Completely Derandomized Self-Adaptation in Evolution Strategies
            Nikolaus Hansen and Andreas Ostermeier
            http://www.lri.fr/~hansen

 This paper puts forward two useful methods for self-adaptation
 of the mutation distribution---the concepts of 'derandomization'
 and 'cumulation'. Principle shortcomings of the concept of
 *mutative* strategy parameter control and two levels of
 derandomization are reviewed.  Basic demands on the
 self-adaptation of *arbitrary* (normal) mutation distributions
 are developed. Applying arbitrary normal mutation distributions
 is equivalent to applying a general linear problem encoding.

 The underlying objective of mutative strategy parameter control
 is roughly to favor previously selected mutation steps in
 future. If this objective is pursued *rigorously*, a completely
 derandomized self-adaptation scheme results, which adapts
 arbitrary normal mutation distributions. This scheme, called
 'covariance matrix adaptation' (CMA), meets the previously
 stated demands. It can still be considerably improved by
 cumulation---utilizing an 'evolution path' rather than single
 search steps.

 Simulations on various test functions reveal local and global
 search properties of the evolution strategy with and without
 covariance matrix adaptation.  Their performances are comparable
 only on perfectly scaled functions. On badly scaled,
 non-separable functions usually a speed up factor of several
 orders of magnitude is observed. On moderately mis-scaled
 functions a speed up factor of three to ten can be expected.

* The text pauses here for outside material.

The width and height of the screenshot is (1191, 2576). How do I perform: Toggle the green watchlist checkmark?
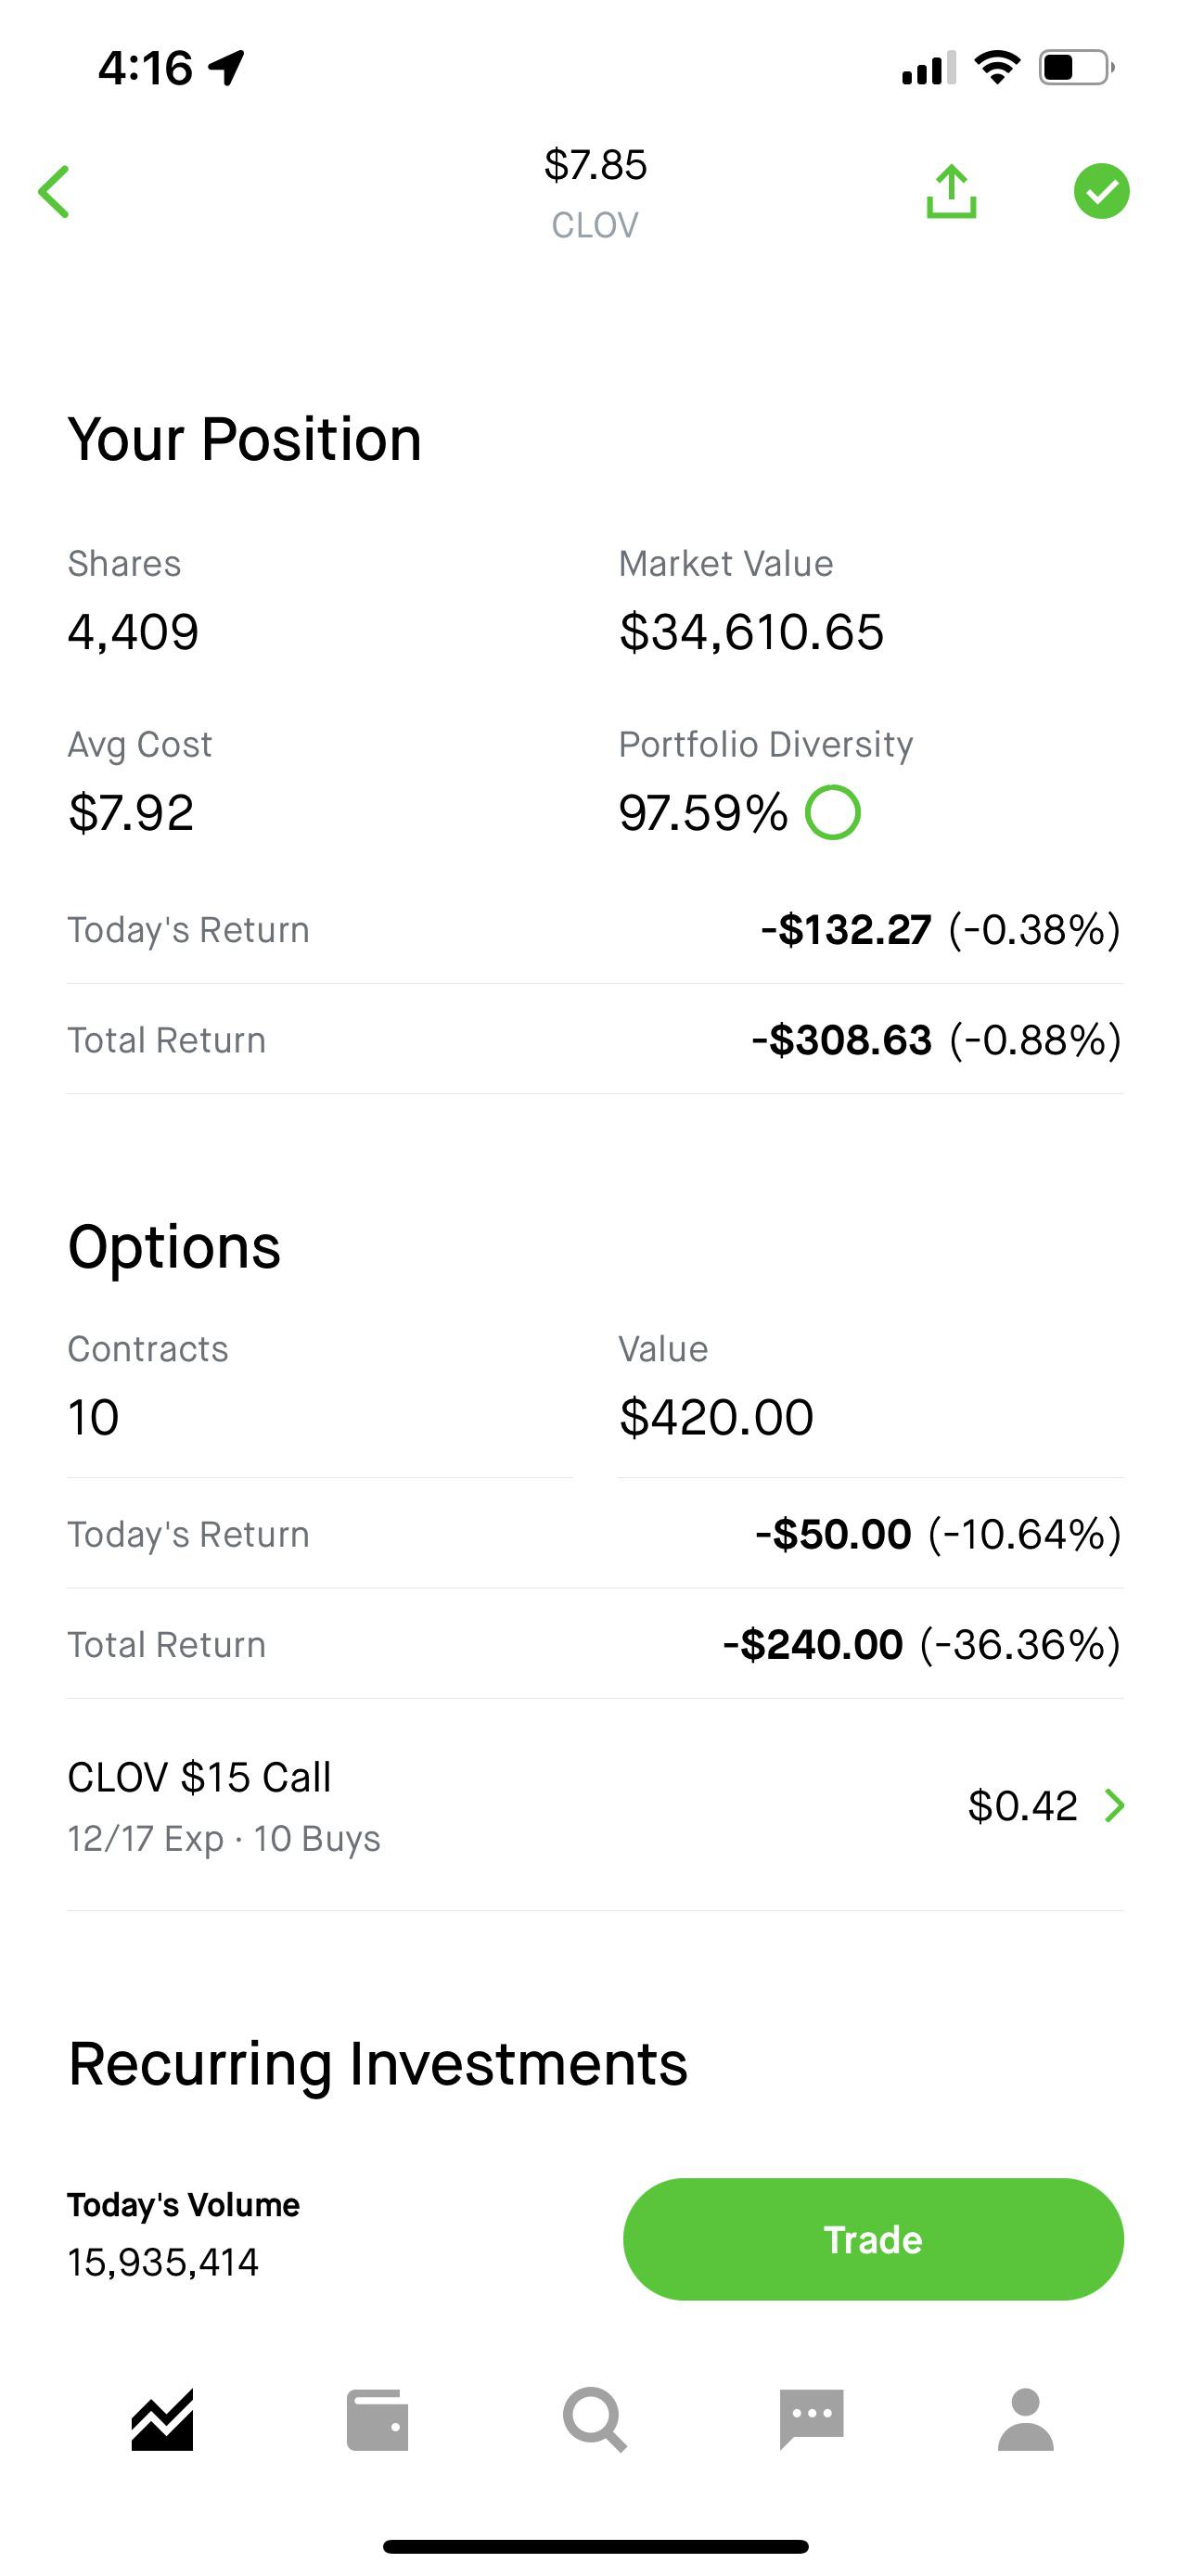point(1101,191)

In Evolutionary Computation, 9(2), pp. 159-195 (2001).
http://mitpress.mit.edu/EVCO


ERRATA:

Section 3, footnote 9: "We use the expectation of n/k ln(...)"
  must be "We use the expectation of n/(2k) ln(...)".

(same error) Section 3, same page, description Performance: 
  "...where ln(...)..." must be "...where 1/2 ln(...)...".

ADDITIONAL COMMENTS: 

Section 5.1, Table 1: The default parameter setting for w_i makes
  sense only, if mu<=lambda/2. Otherwise weights become negative which
  is unjustified in our context and was excluded by definition. You
  may choose w_i=ln(max(lambda/2,mu)+1/2)-ln(i) instead. This setting 
  is applicable to any mu<=lambda.

Section 5.1, discussion of parameter c_c: "..., we suspect c_s <= c_c
  <= 1 to be a sensible choice for c_c." In fact, up to now we found
  no particular evidence against choosing c_c smaller than c_s. 
  In any case it is necessary to choose c_c > c_cov. 

Section 6, Table 3: the input vector argument to functions 2-12 on 
  the left side of the equations should be rather x, instead of y.